Monday, January 12, 2015

Gesture of Peace

Here we go again. Couple in front of me, couple beside me, family behind me. Great. I picked my seat perfectly, AGAIN. Why can't some old widow sit next to me ONE of these days. Great. Here he goes, ready to spin everyone off into the arms of their spouses, girlfriends, fiances, moms/dads/people-who-love-them-enough-to-join-them-at-Mass. Great. Another reminder that I'm single and here alone. I love this.

This may or may not have been an inner dialogue of my own several years ago. Going to Mass by yourself can hurt. Often, it can hurt so much that you A) stop going to Mass all together, B) stop going to one parish and "church hop," therefore preventing yourself from becoming established in one place, or C) get mad at God for keeping you in this state of limbo.

My compassionate, wonderful husband has always made it his mission to include people. So many of his friends are those who he met because he was reaching out to them when they were the new kid or were in need of someone to reach out to them. It's one of my favorite things about my BFF/husband.

*TASKS TO CARRY OUT*
1. From the "Gesture of Peace" post above, reproduce word for word the passage starting with "Gesture of Peace" and going on through "state of limbo.".
2. According to the "Gesture of Peace" post, what has the writer's husband always made his mission?

*EXTRACTED INFORMATION*
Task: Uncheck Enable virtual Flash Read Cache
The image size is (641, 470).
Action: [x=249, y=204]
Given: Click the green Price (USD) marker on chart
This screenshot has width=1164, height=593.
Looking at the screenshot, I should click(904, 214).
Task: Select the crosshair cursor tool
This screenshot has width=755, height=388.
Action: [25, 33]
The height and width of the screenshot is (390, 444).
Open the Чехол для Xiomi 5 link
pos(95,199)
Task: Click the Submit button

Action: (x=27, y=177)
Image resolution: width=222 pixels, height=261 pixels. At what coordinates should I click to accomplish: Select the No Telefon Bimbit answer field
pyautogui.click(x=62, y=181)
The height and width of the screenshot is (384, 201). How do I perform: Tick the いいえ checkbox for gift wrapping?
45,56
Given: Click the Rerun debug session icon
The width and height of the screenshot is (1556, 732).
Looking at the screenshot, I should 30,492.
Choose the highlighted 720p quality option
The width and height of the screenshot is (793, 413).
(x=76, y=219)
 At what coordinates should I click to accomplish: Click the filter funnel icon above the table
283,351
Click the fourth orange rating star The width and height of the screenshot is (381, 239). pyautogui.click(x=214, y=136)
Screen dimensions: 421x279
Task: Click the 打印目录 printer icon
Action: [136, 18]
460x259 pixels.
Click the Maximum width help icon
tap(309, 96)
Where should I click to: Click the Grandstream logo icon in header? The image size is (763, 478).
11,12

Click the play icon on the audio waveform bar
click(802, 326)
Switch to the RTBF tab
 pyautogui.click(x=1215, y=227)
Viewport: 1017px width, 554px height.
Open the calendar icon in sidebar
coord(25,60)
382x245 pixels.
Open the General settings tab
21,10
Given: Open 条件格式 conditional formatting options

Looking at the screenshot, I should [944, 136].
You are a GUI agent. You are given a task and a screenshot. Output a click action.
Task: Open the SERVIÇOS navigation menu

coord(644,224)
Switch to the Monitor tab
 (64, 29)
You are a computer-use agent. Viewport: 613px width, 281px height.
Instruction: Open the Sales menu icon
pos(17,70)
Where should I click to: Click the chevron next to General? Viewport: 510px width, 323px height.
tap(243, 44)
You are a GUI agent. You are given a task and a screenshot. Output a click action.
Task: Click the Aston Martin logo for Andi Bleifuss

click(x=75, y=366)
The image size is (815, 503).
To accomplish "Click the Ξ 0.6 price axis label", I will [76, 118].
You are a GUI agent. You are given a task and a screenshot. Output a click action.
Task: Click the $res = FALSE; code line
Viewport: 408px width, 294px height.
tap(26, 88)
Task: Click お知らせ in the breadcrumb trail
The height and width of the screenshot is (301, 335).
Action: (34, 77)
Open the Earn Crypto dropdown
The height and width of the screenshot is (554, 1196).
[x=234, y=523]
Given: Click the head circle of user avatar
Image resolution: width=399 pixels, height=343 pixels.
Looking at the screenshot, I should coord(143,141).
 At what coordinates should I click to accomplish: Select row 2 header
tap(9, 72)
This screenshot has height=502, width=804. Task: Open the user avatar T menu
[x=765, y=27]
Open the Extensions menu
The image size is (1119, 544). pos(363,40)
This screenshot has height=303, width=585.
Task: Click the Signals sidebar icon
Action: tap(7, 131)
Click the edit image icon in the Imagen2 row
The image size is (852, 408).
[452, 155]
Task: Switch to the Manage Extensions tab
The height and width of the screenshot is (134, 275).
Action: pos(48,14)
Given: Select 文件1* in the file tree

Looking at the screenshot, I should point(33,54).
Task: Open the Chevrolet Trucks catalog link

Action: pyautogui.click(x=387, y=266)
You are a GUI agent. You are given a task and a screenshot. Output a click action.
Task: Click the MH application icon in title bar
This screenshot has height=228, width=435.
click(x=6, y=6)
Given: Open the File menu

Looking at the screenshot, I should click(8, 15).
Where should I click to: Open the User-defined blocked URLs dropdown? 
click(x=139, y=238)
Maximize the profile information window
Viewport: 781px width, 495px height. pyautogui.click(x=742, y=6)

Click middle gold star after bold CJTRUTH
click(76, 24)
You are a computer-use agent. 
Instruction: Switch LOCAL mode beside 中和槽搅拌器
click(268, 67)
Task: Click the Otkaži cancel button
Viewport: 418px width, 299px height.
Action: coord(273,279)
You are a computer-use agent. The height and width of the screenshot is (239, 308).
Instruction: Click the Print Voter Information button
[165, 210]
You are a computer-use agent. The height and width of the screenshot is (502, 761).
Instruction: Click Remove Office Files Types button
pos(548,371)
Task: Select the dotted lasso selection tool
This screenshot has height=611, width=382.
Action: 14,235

*FINAL RESULTS*
1.
Gesture of Peace

Here we go again. Couple in front of me, couple beside me, family behind me. Great. I picked my seat perfectly, AGAIN. Why can't some old widow sit next to me ONE of these days. Great. Here he goes, ready to spin everyone off into the arms of their spouses, girlfriends, fiances, moms/dads/people-who-love-them-enough-to-join-them-at-Mass. Great. Another reminder that I'm single and here alone. I love this.

This may or may not have been an inner dialogue of my own several years ago. Going to Mass by yourself can hurt. Often, it can hurt so much that you A) stop going to Mass all together, B) stop going to one parish and "church hop," therefore preventing yourself from becoming established in one place, or C) get mad at God for keeping you in this state of limbo.

2. To include people.